Please start at the first line of the records beneath and quote each line exactly, ending with the line containing "[PUISSANCE 4 HASBRO] (720, 1677)".

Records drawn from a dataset
____

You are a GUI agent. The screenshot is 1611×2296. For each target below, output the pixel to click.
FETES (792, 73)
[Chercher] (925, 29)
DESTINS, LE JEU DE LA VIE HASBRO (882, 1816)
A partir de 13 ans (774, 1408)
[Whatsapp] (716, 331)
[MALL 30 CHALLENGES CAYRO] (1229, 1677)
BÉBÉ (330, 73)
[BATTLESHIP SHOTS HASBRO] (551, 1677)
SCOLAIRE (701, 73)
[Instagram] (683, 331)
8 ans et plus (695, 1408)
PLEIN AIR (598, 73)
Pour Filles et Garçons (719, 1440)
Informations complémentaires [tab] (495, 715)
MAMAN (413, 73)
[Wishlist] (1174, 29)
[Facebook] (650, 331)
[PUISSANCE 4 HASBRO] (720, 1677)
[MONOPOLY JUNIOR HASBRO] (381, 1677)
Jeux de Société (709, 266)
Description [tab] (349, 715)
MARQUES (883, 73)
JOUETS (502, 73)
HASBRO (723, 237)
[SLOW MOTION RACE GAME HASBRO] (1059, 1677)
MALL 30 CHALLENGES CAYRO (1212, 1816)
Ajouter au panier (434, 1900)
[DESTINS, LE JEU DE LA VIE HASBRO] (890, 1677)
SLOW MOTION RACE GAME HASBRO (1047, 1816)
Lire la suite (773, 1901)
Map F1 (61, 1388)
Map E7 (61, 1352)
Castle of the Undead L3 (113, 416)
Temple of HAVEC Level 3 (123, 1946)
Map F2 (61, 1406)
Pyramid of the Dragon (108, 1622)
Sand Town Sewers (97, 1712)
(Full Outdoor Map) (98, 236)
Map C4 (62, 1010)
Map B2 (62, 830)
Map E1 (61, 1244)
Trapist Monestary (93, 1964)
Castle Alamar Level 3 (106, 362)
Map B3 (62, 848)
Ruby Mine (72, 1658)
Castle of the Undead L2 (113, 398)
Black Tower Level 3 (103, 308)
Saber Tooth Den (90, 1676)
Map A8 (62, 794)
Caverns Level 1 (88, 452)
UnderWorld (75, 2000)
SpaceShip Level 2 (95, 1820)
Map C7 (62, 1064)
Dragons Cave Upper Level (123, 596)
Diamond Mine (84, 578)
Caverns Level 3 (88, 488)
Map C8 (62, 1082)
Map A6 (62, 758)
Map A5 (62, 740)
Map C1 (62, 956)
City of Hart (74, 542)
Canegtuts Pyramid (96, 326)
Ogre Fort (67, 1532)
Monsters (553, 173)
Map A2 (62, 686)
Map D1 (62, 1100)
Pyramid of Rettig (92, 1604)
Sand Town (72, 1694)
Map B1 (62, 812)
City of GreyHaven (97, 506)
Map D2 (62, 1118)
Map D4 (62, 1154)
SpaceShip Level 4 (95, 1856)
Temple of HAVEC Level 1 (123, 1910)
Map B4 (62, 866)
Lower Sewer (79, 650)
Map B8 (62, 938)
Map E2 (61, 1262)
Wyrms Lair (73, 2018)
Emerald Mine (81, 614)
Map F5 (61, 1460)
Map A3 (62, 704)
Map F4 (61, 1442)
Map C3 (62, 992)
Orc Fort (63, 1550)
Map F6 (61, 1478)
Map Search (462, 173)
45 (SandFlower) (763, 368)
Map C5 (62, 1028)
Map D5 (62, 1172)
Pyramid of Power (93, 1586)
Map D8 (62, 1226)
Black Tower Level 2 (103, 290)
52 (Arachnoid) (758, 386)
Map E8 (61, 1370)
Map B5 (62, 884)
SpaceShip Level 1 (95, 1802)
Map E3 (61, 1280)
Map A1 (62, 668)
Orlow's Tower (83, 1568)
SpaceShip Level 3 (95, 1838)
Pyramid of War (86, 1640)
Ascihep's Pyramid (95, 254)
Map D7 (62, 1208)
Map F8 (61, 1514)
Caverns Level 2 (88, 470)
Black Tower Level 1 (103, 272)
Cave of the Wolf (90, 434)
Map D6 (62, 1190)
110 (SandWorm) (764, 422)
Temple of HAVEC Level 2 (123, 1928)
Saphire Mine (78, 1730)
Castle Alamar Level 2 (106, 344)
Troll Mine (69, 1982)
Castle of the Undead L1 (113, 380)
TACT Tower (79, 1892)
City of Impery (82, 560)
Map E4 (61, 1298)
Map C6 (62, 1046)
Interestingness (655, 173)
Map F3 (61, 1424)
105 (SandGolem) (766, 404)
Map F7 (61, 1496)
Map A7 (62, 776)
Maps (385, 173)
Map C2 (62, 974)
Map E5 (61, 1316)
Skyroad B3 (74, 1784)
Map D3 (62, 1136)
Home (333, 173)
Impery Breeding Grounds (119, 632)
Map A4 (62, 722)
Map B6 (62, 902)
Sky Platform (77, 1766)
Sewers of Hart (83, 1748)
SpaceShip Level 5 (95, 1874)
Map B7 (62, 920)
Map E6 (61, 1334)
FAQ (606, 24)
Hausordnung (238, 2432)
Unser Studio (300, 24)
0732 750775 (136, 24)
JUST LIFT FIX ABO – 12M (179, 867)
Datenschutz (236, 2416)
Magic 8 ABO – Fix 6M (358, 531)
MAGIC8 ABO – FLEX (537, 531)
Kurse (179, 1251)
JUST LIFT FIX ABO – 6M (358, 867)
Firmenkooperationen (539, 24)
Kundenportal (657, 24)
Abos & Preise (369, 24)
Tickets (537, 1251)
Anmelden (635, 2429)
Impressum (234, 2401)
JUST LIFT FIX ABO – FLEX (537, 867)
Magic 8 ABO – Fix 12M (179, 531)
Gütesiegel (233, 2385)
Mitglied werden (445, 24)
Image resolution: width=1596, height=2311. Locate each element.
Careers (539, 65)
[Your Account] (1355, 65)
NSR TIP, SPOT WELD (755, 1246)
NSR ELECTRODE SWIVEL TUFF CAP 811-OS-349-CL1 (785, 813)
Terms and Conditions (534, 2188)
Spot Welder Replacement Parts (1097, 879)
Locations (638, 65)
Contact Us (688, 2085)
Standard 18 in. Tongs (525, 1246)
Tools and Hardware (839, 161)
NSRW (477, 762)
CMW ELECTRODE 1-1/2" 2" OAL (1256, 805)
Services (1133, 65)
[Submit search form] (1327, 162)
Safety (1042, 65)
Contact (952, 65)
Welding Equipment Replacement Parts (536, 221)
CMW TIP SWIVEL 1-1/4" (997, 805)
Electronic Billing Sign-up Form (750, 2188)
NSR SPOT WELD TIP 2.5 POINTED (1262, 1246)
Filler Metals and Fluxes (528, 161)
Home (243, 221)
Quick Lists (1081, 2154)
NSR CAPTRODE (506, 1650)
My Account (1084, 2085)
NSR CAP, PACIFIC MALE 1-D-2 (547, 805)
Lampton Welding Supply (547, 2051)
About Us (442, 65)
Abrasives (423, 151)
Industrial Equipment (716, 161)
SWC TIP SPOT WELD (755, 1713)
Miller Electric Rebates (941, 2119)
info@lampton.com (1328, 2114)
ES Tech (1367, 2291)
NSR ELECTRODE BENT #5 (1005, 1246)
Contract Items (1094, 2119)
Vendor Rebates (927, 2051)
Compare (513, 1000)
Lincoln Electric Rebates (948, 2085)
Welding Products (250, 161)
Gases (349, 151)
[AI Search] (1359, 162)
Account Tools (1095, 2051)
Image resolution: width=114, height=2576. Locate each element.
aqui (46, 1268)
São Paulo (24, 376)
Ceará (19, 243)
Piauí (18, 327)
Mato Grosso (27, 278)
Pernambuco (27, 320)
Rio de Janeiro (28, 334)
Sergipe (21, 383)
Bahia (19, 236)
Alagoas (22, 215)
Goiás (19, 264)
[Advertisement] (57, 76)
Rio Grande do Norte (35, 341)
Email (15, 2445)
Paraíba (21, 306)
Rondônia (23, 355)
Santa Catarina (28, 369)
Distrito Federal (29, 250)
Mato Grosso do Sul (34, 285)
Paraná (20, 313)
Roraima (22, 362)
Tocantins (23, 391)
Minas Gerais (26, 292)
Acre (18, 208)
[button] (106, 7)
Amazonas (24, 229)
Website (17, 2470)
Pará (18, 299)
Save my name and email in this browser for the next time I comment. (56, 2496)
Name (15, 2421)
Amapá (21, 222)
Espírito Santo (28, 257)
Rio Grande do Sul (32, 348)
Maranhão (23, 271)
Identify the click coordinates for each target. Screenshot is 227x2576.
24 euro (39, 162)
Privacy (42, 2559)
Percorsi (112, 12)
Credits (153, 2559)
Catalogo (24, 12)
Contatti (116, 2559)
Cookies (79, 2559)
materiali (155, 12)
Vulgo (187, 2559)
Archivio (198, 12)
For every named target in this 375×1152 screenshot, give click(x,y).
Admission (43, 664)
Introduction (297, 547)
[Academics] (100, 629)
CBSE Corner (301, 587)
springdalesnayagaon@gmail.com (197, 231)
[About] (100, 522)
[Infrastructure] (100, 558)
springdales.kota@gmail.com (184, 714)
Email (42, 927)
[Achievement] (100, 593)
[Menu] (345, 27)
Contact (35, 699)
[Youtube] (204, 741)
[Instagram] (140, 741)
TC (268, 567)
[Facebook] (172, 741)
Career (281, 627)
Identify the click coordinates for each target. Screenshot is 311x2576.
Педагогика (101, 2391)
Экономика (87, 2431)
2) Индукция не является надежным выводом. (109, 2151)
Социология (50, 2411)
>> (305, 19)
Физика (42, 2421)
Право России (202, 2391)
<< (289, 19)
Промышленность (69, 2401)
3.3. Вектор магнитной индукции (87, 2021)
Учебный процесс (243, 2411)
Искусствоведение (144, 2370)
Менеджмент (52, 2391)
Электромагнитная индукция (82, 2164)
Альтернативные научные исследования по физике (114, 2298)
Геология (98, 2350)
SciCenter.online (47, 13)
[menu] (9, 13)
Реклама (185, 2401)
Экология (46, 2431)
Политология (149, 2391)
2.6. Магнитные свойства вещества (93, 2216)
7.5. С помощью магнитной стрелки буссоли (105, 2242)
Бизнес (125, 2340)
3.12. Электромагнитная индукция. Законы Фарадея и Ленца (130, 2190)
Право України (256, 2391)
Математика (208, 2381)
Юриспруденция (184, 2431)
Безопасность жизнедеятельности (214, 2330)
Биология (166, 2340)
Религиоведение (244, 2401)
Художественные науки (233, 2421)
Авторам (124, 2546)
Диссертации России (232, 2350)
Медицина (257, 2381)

____

### Task answer
You are a GUI agent. The screenshot is 1611×2296. For each target below, output the pixel to click.
FETES (792, 73)
[Chercher] (925, 29)
DESTINS, LE JEU DE LA VIE HASBRO (882, 1816)
A partir de 13 ans (774, 1408)
[Whatsapp] (716, 331)
[MALL 30 CHALLENGES CAYRO] (1229, 1677)
BÉBÉ (330, 73)
[BATTLESHIP SHOTS HASBRO] (551, 1677)
SCOLAIRE (701, 73)
[Instagram] (683, 331)
8 ans et plus (695, 1408)
PLEIN AIR (598, 73)
Pour Filles et Garçons (719, 1440)
Informations complémentaires [tab] (495, 715)
MAMAN (413, 73)
[Wishlist] (1174, 29)
[Facebook] (650, 331)
[PUISSANCE 4 HASBRO] (720, 1677)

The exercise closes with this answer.